En 2004, la Guinée a vendu sa seule compagnie nationale, Air Guinée, un acte qui continue de susciter de vives critiques et de profonds regrets parmi les anciens travailleurs de l’entreprise. Parmi eux, Hadja Mariama Condé, première femme ingénieure aéronautique du pays et Directrice du Bureau de Stratégie et du Développement (BSD) d’Air Guinée pendant 20 ans. Elle s’est confiée à avenirguinee.org ce mardi 19 novembre.
Hadja Mariama Condé, née en 1953, a grandi à Conakry où elle a suivi ses études primaires. Elle était la seule fille de sa génération à choisir l’option mathématiques et physique, avant d’être envoyée en Russie pour se spécialiser en ingénierie aéronautique.
À son retour, elle a occupé un poste stratégique à Air Guinée. « C’est le Directeur Général d’Air Guinée qui m’a repérée. Il a dit : Cette femme-là, il faut qu’elle vienne travailler avec moi. Après avoir convaincu le ministre des Transports de l’époque, Commandant Siaka Touré, j’ai été nommée Chef du Bureau d’Études d’Air Guinée en 1982. J’y ai travaillé jusqu’à la fermeture de la compagnie en 2004 », raconte-t-elle.
Évoquant la contribution d’Air-Guinée, elle insiste sur son rôle clé dans le transport aérien du pays. « Tout notre personnel était guinéen : pilotes, ingénieurs, agents commerciaux, hôtesses. La compagnie faisait partie de la fonction publique, ce qui était un grand avantage. Nous desservions toutes les régions naturelles de la Guinée grâce à nos aéroports régionaux à Labé, Kankan, N’Zérékoré, et bien d’autres. Nous assurions également les vols pour les pèlerinages, transportant non seulement des pèlerins guinéens, mais aussi libériens, sierra-léonais, maliens, et ivoiriens. »
Cependant, elle déplore les lacunes dans la gestion. « La compagnie avait le potentiel technique pour entretenir ses avions. Par exemple, le Boeing 737 d’Air Guinée était maintenu selon les normes internationales. Mais la mauvaise gestion a précipité sa chute. »

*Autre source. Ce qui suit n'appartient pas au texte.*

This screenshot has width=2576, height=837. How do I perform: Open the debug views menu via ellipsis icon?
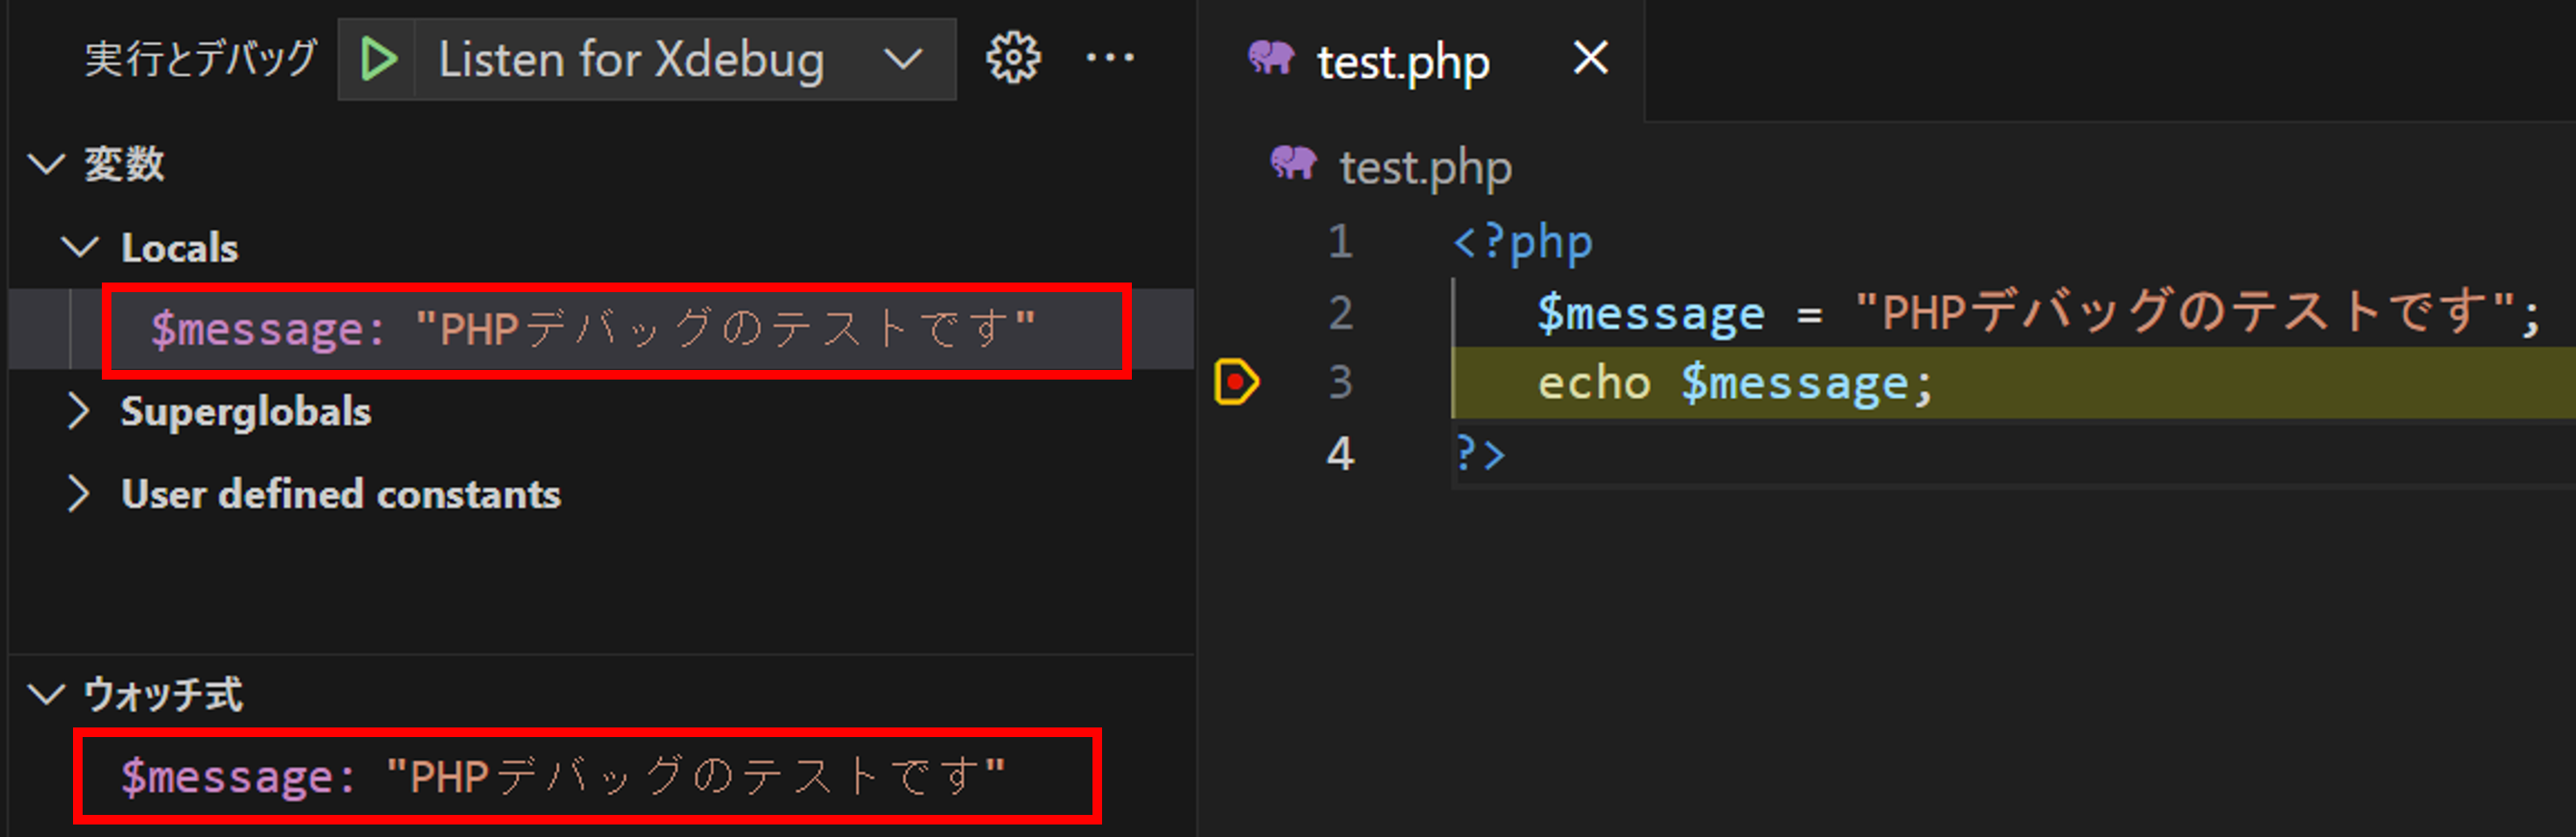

Hadja Mariama Condé critique vivement la décision de vendre la compagnie. « Quand le Boeing 707 a été mis en vente pour 700 000 dollars, alors qu’on venait de réviser ses moteurs pour près d’un milliard, c’était un non-sens. J’avais proposé au ministre des Transports de louer l’appareil au lieu de le vendre, mais ma suggestion n’a pas été retenue. »
Elle pointe du doigt les intellectuels de l’époque : « Le président Lansana Conté avait dit qu’il ne connaissait rien et qu’il comptait sur eux pour l’aider à gérer. Mais l’ont-ils réellement aidé ? Je pense que nous sommes tous responsables de cette situation. »
À 66 ans, Hadja Mariama Condé regrette également l’absence de reconnaissance pour ses contributions. « Lors des célébrations des 66 ans de l’indépendance, j’ai espéré être citée parmi les femmes honorées. Mais aucune des femmes ayant travaillé dans l’aviation, notamment à Air Guinée, n’a été reconnue. C’est une grande déception. »
Pour conclure, elle exprime sa tristesse face à l’absence de relève : « Nous avons travaillé dur, mais qu’avons-nous laissé à nos enfants ? Rien. Air Guinée aurait pu rester et servir encore aujourd’hui. Mais tout cela est parti, et c’est notre plus grand regret. »
Hadja Mariama Condé demeure une figure emblématique, rappelant l’importance de valoriser les talents féminins dans des secteurs stratégiques comme l’aviation.